*Goal*. Reproduce the forum thread on buying American-made goods word for word, starting at "I would like" and ending at "and listen up.".

If you deal with a major chain retail outlet, the models (model numbers) you probably get are not the same models you will get elsewhere. Usually, the majors buy at lower prices for models to their specifications. That is the reason you cannot find the same model numbers elsewhere if you comparison shop.

Often the foreign companies use the same manufacturing equipment as the U.S., so it just gets down to the specs. Foreign manufactured materials may be built in much more modern facilities than the U.S.


----------



## glennjanie (Apr 15, 2007)

I would like to be a "Made in the USA" buyer too; it just sounds patriotic. But then, I really don't feel like I owe it to an American on an assembly line who makes over $30 an hour and expects the company (ultimately me) to provide for them sumptiously, for the rest of their lives.
I agree, we have the ingenuity to build the best and even at the best price; if we only want to. NAFTA is showing us some hard lessons and I believe we should take notice and concentrate on being a part of the global economy. Change is good and If we don't change we will become extinct (from _Who Took My Cheese_) we all should read the book and listen up.

*Entries provided*.

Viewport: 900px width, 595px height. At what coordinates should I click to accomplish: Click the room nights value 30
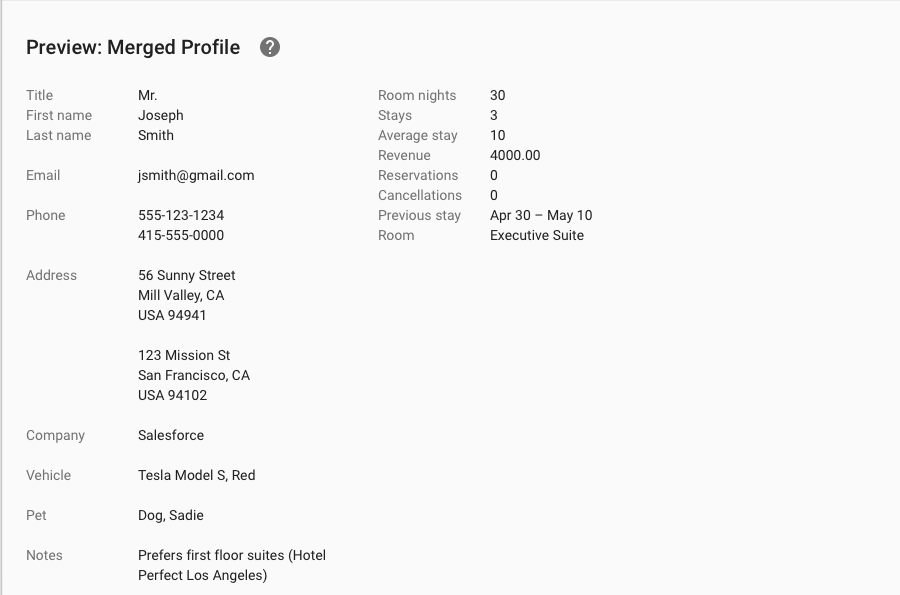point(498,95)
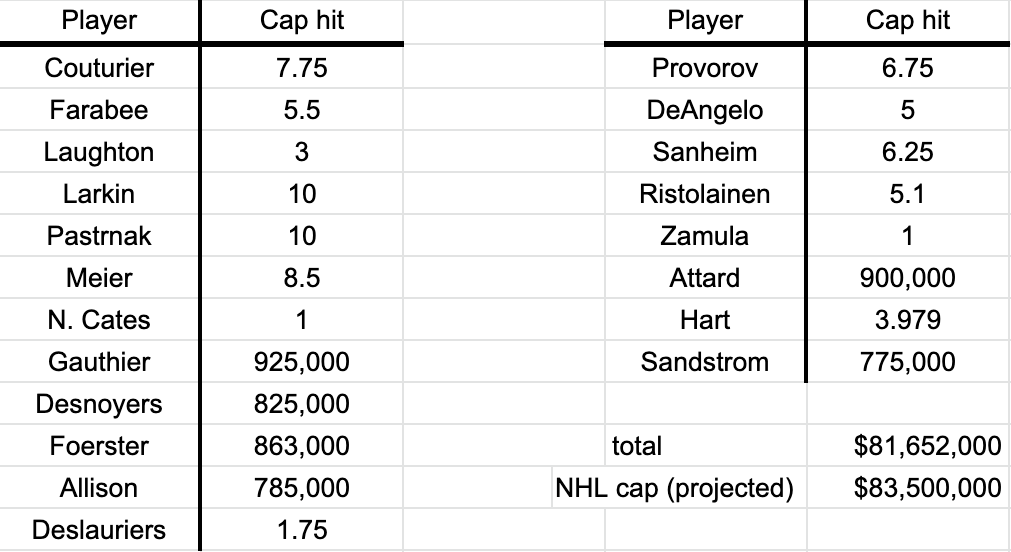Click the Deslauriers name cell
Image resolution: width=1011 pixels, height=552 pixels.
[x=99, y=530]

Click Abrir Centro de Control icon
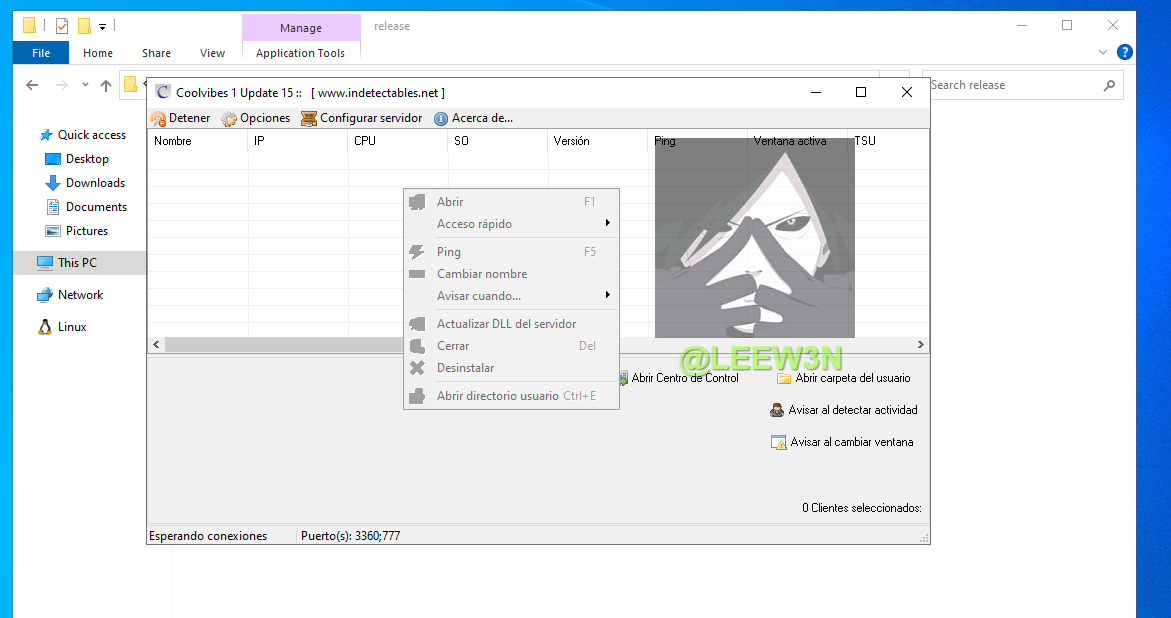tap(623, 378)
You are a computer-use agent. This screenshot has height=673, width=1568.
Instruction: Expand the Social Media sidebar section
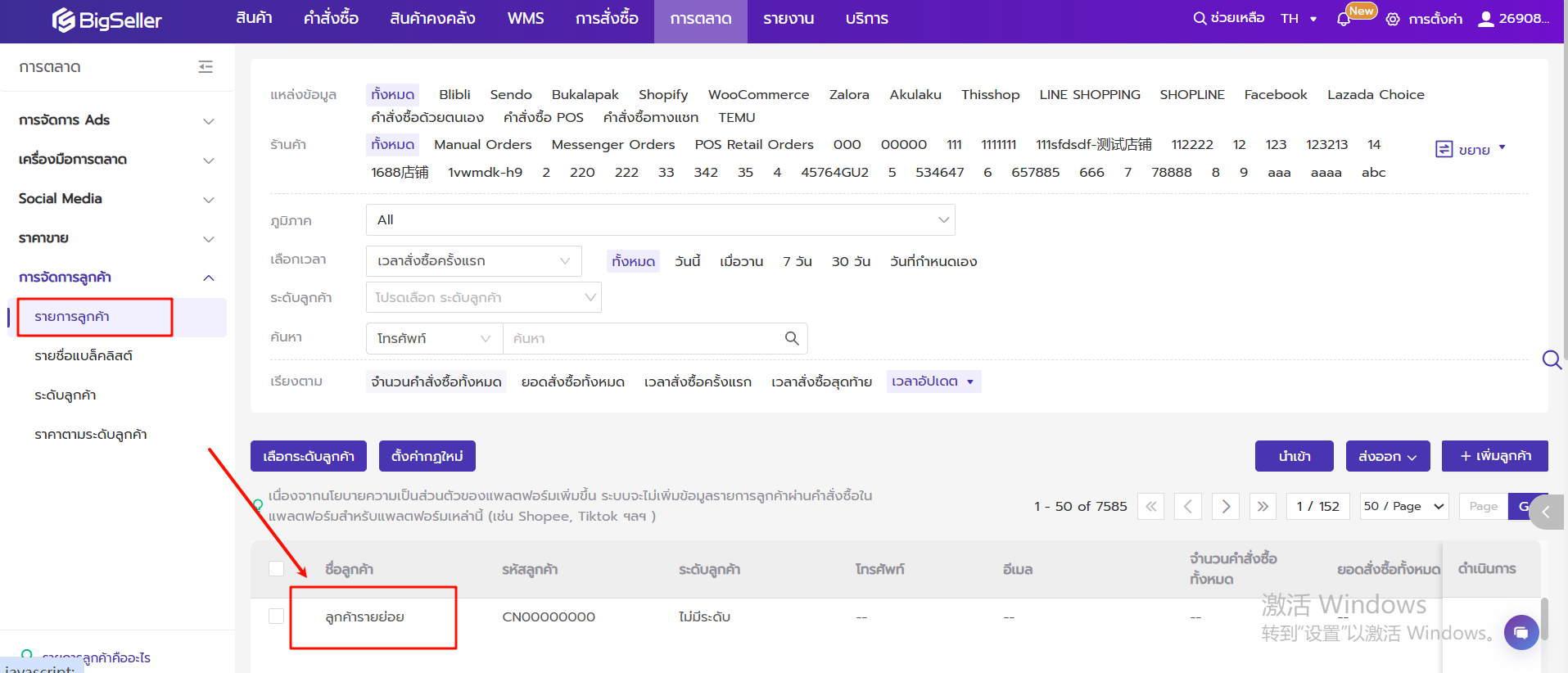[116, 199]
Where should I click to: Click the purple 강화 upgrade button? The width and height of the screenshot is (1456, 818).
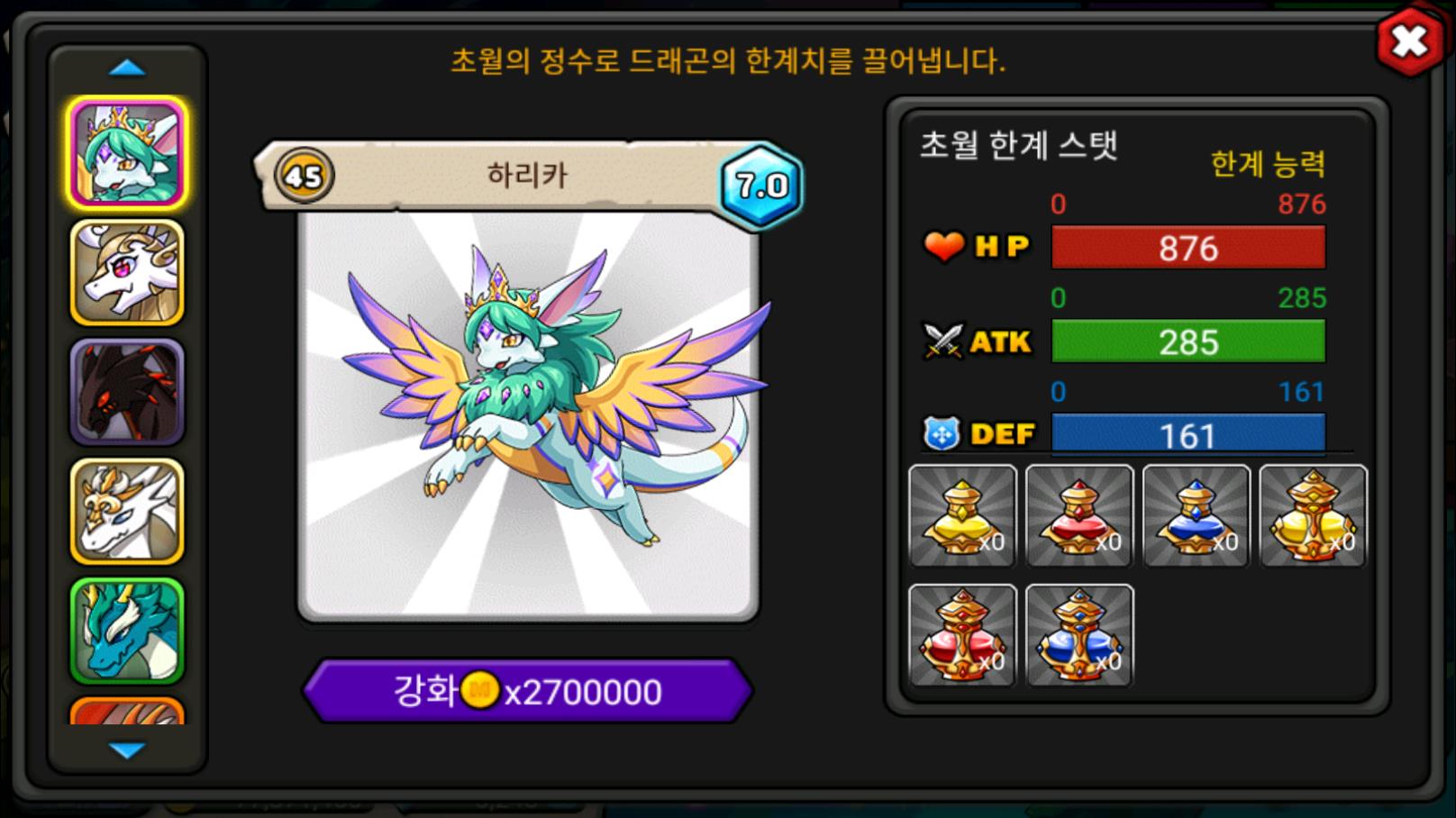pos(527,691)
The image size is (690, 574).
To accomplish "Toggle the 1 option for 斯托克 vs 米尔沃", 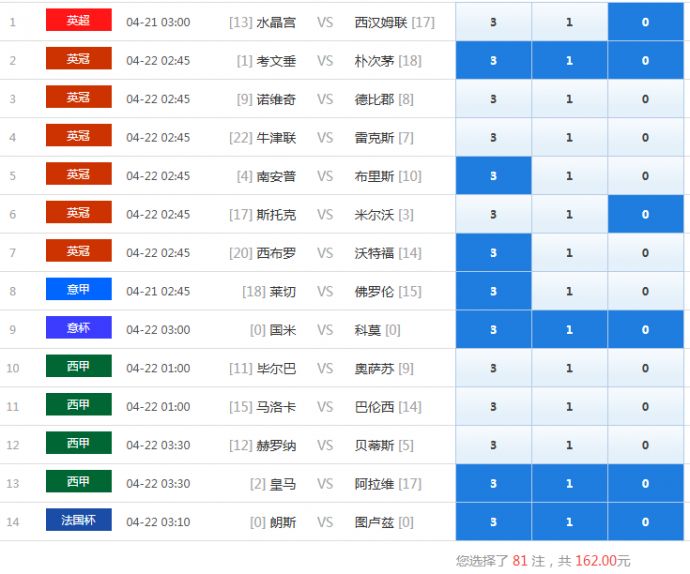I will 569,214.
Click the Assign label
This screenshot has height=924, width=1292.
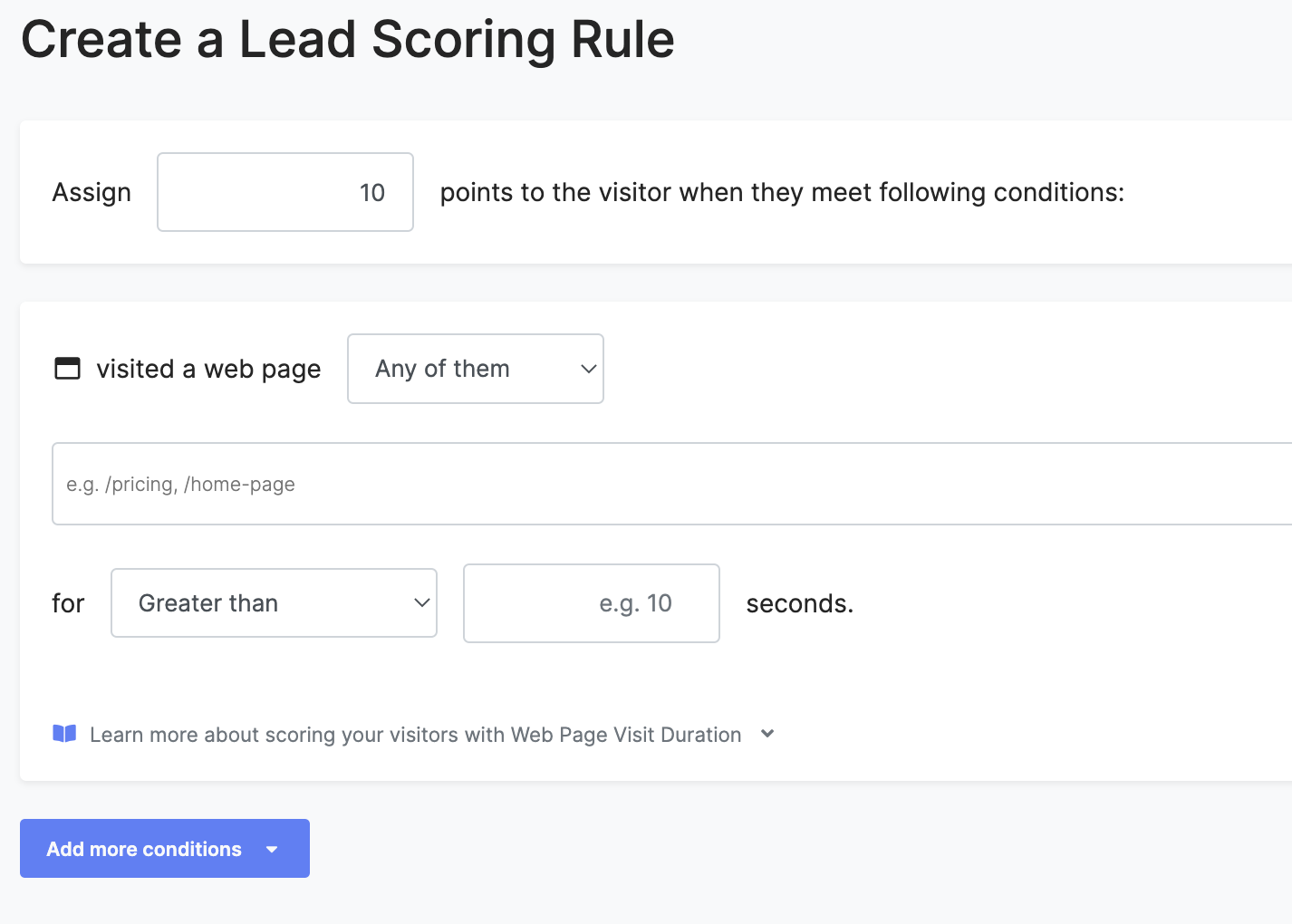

*Result for this task*.
I would like to be a "Made in the USA" buyer too; it just sounds patriotic. But then, I really don't feel like I owe it to an American on an assembly line who makes over $30 an hour and expects the company (ultimately me) to provide for them sumptiously, for the rest of their lives.
I agree, we have the ingenuity to build the best and even at the best price; if we only want to. NAFTA is showing us some hard lessons and I believe we should take notice and concentrate on being a part of the global economy. Change is good and If we don't change we will become extinct (from _Who Took My Cheese_) we all should read the book and listen up.